Exercise prompt –
Update the lines below by replacing each "Locate each element" with "Find each element" and leaving everything else as it is.

Given entries –
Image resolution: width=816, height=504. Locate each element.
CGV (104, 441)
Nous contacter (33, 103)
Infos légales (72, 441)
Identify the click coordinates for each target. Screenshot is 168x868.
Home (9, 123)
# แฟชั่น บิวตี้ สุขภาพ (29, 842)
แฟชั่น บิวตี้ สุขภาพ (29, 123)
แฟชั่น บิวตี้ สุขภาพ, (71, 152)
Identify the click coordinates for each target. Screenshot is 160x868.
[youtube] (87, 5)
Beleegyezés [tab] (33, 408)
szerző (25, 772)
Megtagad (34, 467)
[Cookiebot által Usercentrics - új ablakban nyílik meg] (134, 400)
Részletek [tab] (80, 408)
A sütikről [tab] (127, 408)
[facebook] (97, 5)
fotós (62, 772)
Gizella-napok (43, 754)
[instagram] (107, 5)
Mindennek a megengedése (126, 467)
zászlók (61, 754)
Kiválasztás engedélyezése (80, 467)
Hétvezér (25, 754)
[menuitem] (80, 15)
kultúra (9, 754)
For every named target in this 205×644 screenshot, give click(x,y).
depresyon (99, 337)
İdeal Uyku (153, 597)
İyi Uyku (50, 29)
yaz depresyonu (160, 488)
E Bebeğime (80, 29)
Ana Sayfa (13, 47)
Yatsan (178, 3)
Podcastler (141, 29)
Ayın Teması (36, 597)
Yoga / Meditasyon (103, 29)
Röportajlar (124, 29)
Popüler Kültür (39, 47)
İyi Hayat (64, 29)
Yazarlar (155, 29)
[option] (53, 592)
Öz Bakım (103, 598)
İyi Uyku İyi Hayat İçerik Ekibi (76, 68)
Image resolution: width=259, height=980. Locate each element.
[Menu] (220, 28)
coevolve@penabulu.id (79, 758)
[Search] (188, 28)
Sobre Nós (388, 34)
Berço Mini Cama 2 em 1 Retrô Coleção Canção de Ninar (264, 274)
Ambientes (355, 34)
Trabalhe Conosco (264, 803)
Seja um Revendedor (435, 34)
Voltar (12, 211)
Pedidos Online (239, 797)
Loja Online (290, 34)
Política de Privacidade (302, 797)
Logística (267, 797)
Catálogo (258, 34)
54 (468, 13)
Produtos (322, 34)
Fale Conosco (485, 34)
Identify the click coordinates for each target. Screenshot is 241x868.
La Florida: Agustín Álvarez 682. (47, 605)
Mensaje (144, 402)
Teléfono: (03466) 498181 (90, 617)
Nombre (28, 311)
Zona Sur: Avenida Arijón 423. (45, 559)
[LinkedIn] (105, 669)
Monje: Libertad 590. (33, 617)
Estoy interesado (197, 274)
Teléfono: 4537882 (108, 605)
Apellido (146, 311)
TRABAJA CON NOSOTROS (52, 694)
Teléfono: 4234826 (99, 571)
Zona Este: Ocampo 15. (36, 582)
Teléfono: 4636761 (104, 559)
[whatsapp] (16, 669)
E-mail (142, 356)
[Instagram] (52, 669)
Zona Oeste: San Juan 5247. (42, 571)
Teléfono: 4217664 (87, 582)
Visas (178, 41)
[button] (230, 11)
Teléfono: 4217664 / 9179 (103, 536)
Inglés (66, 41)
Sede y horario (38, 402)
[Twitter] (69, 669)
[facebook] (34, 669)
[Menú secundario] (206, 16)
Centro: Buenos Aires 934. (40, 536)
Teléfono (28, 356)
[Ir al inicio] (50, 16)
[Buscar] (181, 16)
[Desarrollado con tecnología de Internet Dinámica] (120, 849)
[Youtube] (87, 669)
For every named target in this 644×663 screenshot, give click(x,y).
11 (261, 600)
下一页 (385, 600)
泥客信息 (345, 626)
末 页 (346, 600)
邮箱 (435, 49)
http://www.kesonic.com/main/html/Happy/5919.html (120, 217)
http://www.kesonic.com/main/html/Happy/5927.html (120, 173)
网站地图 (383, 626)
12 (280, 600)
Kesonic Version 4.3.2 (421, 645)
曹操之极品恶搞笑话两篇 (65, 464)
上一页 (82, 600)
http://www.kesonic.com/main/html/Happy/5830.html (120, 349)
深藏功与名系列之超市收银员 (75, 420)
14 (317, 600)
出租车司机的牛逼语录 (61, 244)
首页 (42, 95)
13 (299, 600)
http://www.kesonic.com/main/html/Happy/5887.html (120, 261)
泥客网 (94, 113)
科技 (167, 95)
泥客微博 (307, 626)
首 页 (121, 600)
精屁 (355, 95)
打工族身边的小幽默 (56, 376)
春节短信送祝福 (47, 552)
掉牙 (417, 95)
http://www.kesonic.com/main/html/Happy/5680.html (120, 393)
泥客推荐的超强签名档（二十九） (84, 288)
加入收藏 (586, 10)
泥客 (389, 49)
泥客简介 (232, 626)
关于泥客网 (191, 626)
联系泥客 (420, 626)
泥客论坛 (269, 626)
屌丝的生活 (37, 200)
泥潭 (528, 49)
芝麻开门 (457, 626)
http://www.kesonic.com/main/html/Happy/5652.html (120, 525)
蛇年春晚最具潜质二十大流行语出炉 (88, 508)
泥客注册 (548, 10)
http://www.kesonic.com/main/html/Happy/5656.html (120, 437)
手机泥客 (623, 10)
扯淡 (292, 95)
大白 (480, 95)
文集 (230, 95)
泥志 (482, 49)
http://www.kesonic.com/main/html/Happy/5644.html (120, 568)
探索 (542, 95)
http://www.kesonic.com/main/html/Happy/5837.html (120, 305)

Solution –
Image resolution: width=816, height=504. Find each element.
CGV (104, 441)
Nous contacter (33, 103)
Infos légales (72, 441)
Identify the click coordinates for each target. Screenshot is 168x868.
Home (9, 123)
# แฟชั่น บิวตี้ สุขภาพ (29, 842)
แฟชั่น บิวตี้ สุขภาพ (29, 123)
แฟชั่น บิวตี้ สุขภาพ, (71, 152)
Identify the click coordinates for each target. Screenshot is 160x868.
[youtube] (87, 5)
Beleegyezés [tab] (33, 408)
szerző (25, 772)
Megtagad (34, 467)
[Cookiebot által Usercentrics - új ablakban nyílik meg] (134, 400)
Részletek [tab] (80, 408)
A sütikről [tab] (127, 408)
[facebook] (97, 5)
fotós (62, 772)
Gizella-napok (43, 754)
[instagram] (107, 5)
Mindennek a megengedése (126, 467)
zászlók (61, 754)
Kiválasztás engedélyezése (80, 467)
Hétvezér (25, 754)
[menuitem] (80, 15)
kultúra (9, 754)
For every named target in this 205×644 screenshot, give click(x,y).
depresyon (99, 337)
İdeal Uyku (153, 597)
İyi Uyku (50, 29)
yaz depresyonu (160, 488)
E Bebeğime (80, 29)
Ana Sayfa (13, 47)
Yatsan (178, 3)
Podcastler (141, 29)
Ayın Teması (36, 597)
Yoga / Meditasyon (103, 29)
Röportajlar (124, 29)
Popüler Kültür (39, 47)
İyi Hayat (64, 29)
Yazarlar (155, 29)
[option] (53, 592)
Öz Bakım (103, 598)
İyi Uyku İyi Hayat İçerik Ekibi (76, 68)
Image resolution: width=259, height=980. Find each element.
[Menu] (220, 28)
coevolve@penabulu.id (79, 758)
[Search] (188, 28)
Sobre Nós (388, 34)
Berço Mini Cama 2 em 1 Retrô Coleção Canção de Ninar (264, 274)
Ambientes (355, 34)
Trabalhe Conosco (264, 803)
Seja um Revendedor (435, 34)
Voltar (12, 211)
Pedidos Online (239, 797)
Loja Online (290, 34)
Política de Privacidade (302, 797)
Logística (267, 797)
Catálogo (258, 34)
54 (468, 13)
Produtos (322, 34)
Fale Conosco (485, 34)
Identify the click coordinates for each target. Screenshot is 241x868.
La Florida: Agustín Álvarez 682. (47, 605)
Mensaje (144, 402)
Teléfono: (03466) 498181 (90, 617)
Nombre (28, 311)
Zona Sur: Avenida Arijón 423. (45, 559)
[LinkedIn] (105, 669)
Monje: Libertad 590. (33, 617)
Estoy interesado (197, 274)
Teléfono: 4537882 (108, 605)
Apellido (146, 311)
TRABAJA CON NOSOTROS (52, 694)
Teléfono: 4234826 (99, 571)
Zona Este: Ocampo 15. (36, 582)
Teléfono: 4636761 (104, 559)
[whatsapp] (16, 669)
E-mail (142, 356)
[Instagram] (52, 669)
Zona Oeste: San Juan 5247. (42, 571)
Teléfono: 4217664 (87, 582)
Visas (178, 41)
[button] (230, 11)
Teléfono: 4217664 / 9179 (103, 536)
Inglés (66, 41)
Sede y horario (38, 402)
[Twitter] (69, 669)
[facebook] (34, 669)
[Menú secundario] (206, 16)
Centro: Buenos Aires 934. (40, 536)
Teléfono (28, 356)
[Ir al inicio] (50, 16)
[Buscar] (181, 16)
[Desarrollado con tecnología de Internet Dinámica] (120, 849)
[Youtube] (87, 669)
For every named target in this 644×663 screenshot, give click(x,y).
11 (261, 600)
下一页 (385, 600)
泥客信息 (345, 626)
末 页 (346, 600)
邮箱 (435, 49)
http://www.kesonic.com/main/html/Happy/5919.html (120, 217)
http://www.kesonic.com/main/html/Happy/5927.html (120, 173)
网站地图 (383, 626)
12 (280, 600)
Kesonic Version 4.3.2 (421, 645)
曹操之极品恶搞笑话两篇 (65, 464)
上一页 (82, 600)
http://www.kesonic.com/main/html/Happy/5830.html (120, 349)
深藏功与名系列之超市收银员 (75, 420)
14 (317, 600)
出租车司机的牛逼语录 (61, 244)
首页 (42, 95)
13 (299, 600)
http://www.kesonic.com/main/html/Happy/5887.html (120, 261)
泥客网 (94, 113)
科技 (167, 95)
泥客微博 (307, 626)
首 页 (121, 600)
精屁 (355, 95)
打工族身边的小幽默 (56, 376)
春节短信送祝福 (47, 552)
掉牙 (417, 95)
http://www.kesonic.com/main/html/Happy/5680.html (120, 393)
泥客推荐的超强签名档（二十九） (84, 288)
加入收藏 (586, 10)
泥客 (389, 49)
泥客简介 (232, 626)
关于泥客网 (191, 626)
联系泥客 (420, 626)
泥客论坛 (269, 626)
屌丝的生活 (37, 200)
泥潭 (528, 49)
芝麻开门 (457, 626)
http://www.kesonic.com/main/html/Happy/5652.html (120, 525)
蛇年春晚最具潜质二十大流行语出炉 (88, 508)
泥客注册 (548, 10)
http://www.kesonic.com/main/html/Happy/5656.html (120, 437)
手机泥客 (623, 10)
扯淡 (292, 95)
大白 (480, 95)
文集 (230, 95)
泥志 (482, 49)
http://www.kesonic.com/main/html/Happy/5644.html (120, 568)
探索 (542, 95)
http://www.kesonic.com/main/html/Happy/5837.html (120, 305)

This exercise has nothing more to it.